- Directed by: Kurt Jung-Alsen
- Written by: Peter Brock
- Starring: Siegfried Ewert, Rudolf Ulrich, Rolf Ludwig
- Cinematography: Otto Merz
- Edited by: Friedel Welsandt
- Music by: Gerhard Wohlgemuth
- Distributed by: DEFA
- Release date: June 12, 1959;
- Running time: 52 minutes
- Country: East Germany
- Language: German

= Der kleine Kuno =

1959 film

Der kleine Kuno is an East German black and white children's adventure film, directed by Kurt Jung-Alsen. It was released in 1959, and is set in October 1959 during the tenth anniversary celebrations of the foundation of the communist East Germany state as seen through the lens of a little boy and his two-day adventures. The author of the film script, Peter Brock (1916–1982), subsequently modified the text into a popular book for children with the same title.

==Plot==

Kuno (Siegfried Ewert), a six-year-old boy, has had a long-sought after wish: he wanted to experience what it is that grown-ups do at night while he is asleep. After getting up (after feigning sleep), he sneaks out of his home.

Kuno encounters workers at a locomotive factory who give him a ride on a newly produced locomotive. After observing the fire department putting out a fire, he hides in an ambulance, and along with a little girl suffering from smoke inhalation, is quickly driven to a hospital. It is ascertained that he rode unauthorized in the ambulance, so his parents are called by the Volkspolizei just as he runs away from the hospital.

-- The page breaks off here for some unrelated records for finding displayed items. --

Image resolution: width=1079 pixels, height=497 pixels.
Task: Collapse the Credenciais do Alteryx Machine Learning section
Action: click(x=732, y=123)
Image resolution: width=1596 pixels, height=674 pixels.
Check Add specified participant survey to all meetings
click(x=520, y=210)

Kuno converses with a soldier (Stefan Lisewski) in the National People's Army in front of the local barracks until suddenly all the soldiers leave to prepare for the military parade for their country's 10 year anniversary. After further wandering at night, Kuno watches adults dancing at a large municipal dance hall near the city's center which is being broadcast live on TV. After the police find him and bring him to his father (Rudolf Ulrich) who is still working the night shift as a typesetter at a printing company, a newspaper reporter (Rolf Ludwig) agrees to bring Kuno to his mother (Margit Schaumäker) who is just returning home from her shift as a nighttime streetcar conductor, and after they get home, she puts her son to bed.

==Reception==

The monthly publication Deutsche Filmkunst praised the film. “It is certainly the first film by DEFA – not only among their films for children – which was constructed with so much poetic artistry. What's new in this film? It makes the unlikely possible. It shows the magic of a big city in the eyes of a six-year-old boy.”

Neues Deutschland critic Horst Knietzsch commented that “Der kleine Kuno is not a 'big' film, with all the bombastic claims that 'big' films so often unjustifiably make. It is a small, good film, in many details of its design exemplary of the modern, socialist children's film.”

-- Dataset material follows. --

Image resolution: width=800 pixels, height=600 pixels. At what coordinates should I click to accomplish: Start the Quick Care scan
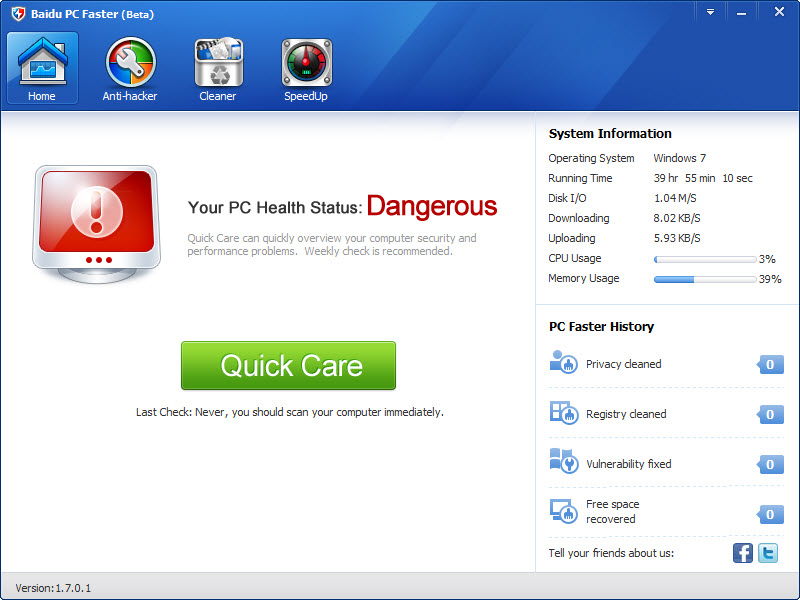288,365
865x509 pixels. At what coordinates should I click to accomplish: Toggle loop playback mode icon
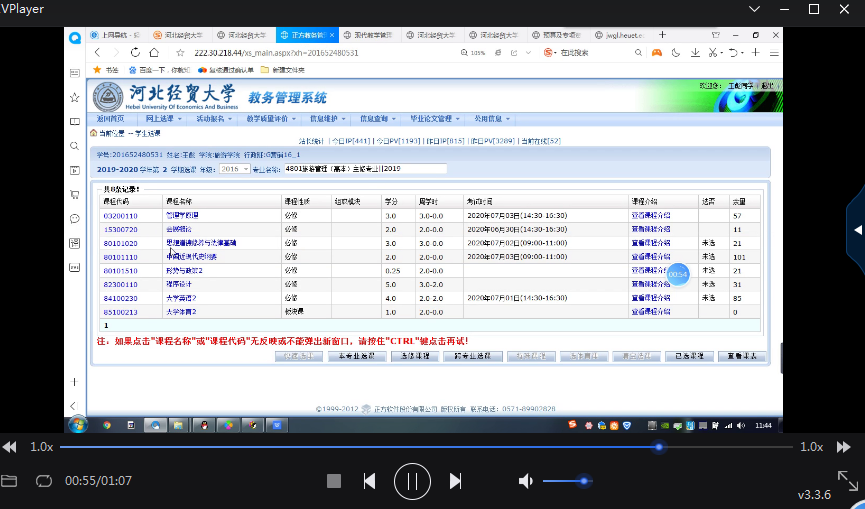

Benita Blessing argues that, in the history of East German cinematography, “Der kleine Kuno” is representative of a new “generation of films [which] turned to children as adventurous members of a society who look forward to a bright future. In this casting young people are freed from the burden of the Nazi past and begin to make their own mistakes from which they can learn.” Part of the reasoning behind the new direction was the state's policy to confront the many negative social issues surrounding the East German uprising of 1953 with positive socialist imaginary of progress in GDR film and fiction.